▶ Work required
Every line below needs to be returned exactly as written.

▶ Supplied material
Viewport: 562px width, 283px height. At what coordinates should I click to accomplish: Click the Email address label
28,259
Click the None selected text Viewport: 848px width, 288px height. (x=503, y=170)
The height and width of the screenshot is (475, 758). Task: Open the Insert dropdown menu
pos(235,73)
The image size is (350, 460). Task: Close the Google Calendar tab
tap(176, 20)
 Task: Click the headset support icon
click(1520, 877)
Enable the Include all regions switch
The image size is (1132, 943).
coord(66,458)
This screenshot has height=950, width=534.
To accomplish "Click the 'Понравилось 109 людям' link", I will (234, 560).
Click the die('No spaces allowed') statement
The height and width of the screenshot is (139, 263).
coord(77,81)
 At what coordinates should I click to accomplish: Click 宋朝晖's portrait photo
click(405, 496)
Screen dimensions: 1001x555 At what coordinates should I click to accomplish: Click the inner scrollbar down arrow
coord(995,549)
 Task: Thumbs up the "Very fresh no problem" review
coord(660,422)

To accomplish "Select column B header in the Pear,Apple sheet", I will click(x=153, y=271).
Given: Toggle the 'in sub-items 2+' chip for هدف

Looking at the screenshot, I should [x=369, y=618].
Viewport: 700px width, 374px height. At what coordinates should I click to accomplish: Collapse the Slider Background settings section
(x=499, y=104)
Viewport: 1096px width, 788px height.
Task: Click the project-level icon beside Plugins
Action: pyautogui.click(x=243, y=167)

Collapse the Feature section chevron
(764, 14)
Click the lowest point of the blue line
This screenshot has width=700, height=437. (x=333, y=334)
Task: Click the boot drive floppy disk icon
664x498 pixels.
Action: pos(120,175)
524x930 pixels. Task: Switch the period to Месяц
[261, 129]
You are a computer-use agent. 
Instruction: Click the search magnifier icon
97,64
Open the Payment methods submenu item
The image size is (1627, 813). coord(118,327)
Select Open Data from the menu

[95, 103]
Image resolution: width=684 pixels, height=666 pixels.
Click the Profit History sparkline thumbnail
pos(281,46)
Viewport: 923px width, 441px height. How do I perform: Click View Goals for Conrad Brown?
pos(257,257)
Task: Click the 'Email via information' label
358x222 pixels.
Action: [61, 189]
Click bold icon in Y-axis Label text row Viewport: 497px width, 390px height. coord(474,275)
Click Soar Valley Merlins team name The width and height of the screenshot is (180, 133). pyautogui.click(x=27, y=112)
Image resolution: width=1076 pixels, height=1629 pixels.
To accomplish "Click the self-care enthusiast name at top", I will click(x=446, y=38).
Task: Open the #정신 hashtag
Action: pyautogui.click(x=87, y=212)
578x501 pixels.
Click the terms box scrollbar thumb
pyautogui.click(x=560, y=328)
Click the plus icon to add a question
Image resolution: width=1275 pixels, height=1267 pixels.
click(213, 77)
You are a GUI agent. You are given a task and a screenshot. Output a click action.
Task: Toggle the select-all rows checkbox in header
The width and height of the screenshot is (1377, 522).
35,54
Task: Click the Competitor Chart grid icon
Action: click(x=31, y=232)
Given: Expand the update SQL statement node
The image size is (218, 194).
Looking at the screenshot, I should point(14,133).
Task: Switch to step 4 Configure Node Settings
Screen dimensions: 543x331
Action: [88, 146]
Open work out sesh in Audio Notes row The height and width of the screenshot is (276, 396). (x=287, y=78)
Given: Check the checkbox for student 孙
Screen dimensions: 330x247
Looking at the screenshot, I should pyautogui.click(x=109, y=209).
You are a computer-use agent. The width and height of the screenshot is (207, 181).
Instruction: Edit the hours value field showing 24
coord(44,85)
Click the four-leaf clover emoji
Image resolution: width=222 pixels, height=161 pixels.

▶ Output for this task
Viewport: 562px width, 283px height. At what coordinates should I click to accomplish: Click the Email address label
28,259
Click the None selected text Viewport: 848px width, 288px height. (x=503, y=170)
The height and width of the screenshot is (475, 758). Task: Open the Insert dropdown menu
pos(235,73)
The image size is (350, 460). Task: Close the Google Calendar tab
tap(176, 20)
 Task: Click the headset support icon
click(1520, 877)
Enable the Include all regions switch
The image size is (1132, 943).
coord(66,458)
This screenshot has height=950, width=534.
To accomplish "Click the 'Понравилось 109 людям' link", I will (234, 560).
Click the die('No spaces allowed') statement
The height and width of the screenshot is (139, 263).
coord(77,81)
 At what coordinates should I click to accomplish: Click 宋朝晖's portrait photo
click(405, 496)
Screen dimensions: 1001x555 At what coordinates should I click to accomplish: Click the inner scrollbar down arrow
coord(995,549)
 Task: Thumbs up the "Very fresh no problem" review
coord(660,422)

To accomplish "Select column B header in the Pear,Apple sheet", I will click(x=153, y=271).
Given: Toggle the 'in sub-items 2+' chip for هدف

Looking at the screenshot, I should [x=369, y=618].
Viewport: 700px width, 374px height. At what coordinates should I click to accomplish: Collapse the Slider Background settings section
(x=499, y=104)
Viewport: 1096px width, 788px height.
Task: Click the project-level icon beside Plugins
Action: pyautogui.click(x=243, y=167)

Collapse the Feature section chevron
(764, 14)
Click the lowest point of the blue line
This screenshot has width=700, height=437. (x=333, y=334)
Task: Click the boot drive floppy disk icon
664x498 pixels.
Action: pos(120,175)
524x930 pixels. Task: Switch the period to Месяц
[261, 129]
You are a computer-use agent. 
Instruction: Click the search magnifier icon
97,64
Open the Payment methods submenu item
The image size is (1627, 813). coord(118,327)
Select Open Data from the menu

[95, 103]
Image resolution: width=684 pixels, height=666 pixels.
Click the Profit History sparkline thumbnail
pos(281,46)
Viewport: 923px width, 441px height. How do I perform: Click View Goals for Conrad Brown?
pos(257,257)
Task: Click the 'Email via information' label
358x222 pixels.
Action: [61, 189]
Click bold icon in Y-axis Label text row Viewport: 497px width, 390px height. coord(474,275)
Click Soar Valley Merlins team name The width and height of the screenshot is (180, 133). pyautogui.click(x=27, y=112)
Image resolution: width=1076 pixels, height=1629 pixels.
To accomplish "Click the self-care enthusiast name at top", I will click(x=446, y=38).
Task: Open the #정신 hashtag
Action: pyautogui.click(x=87, y=212)
578x501 pixels.
Click the terms box scrollbar thumb
pyautogui.click(x=560, y=328)
Click the plus icon to add a question
Image resolution: width=1275 pixels, height=1267 pixels.
click(213, 77)
You are a GUI agent. You are given a task and a screenshot. Output a click action.
Task: Toggle the select-all rows checkbox in header
The width and height of the screenshot is (1377, 522).
35,54
Task: Click the Competitor Chart grid icon
Action: click(x=31, y=232)
Given: Expand the update SQL statement node
The image size is (218, 194).
Looking at the screenshot, I should point(14,133).
Task: Switch to step 4 Configure Node Settings
Screen dimensions: 543x331
Action: [88, 146]
Open work out sesh in Audio Notes row The height and width of the screenshot is (276, 396). (x=287, y=78)
Given: Check the checkbox for student 孙
Screen dimensions: 330x247
Looking at the screenshot, I should pyautogui.click(x=109, y=209).
You are a computer-use agent. The width and height of the screenshot is (207, 181).
Instruction: Edit the hours value field showing 24
coord(44,85)
Click the four-leaf clover emoji
Image resolution: width=222 pixels, height=161 pixels.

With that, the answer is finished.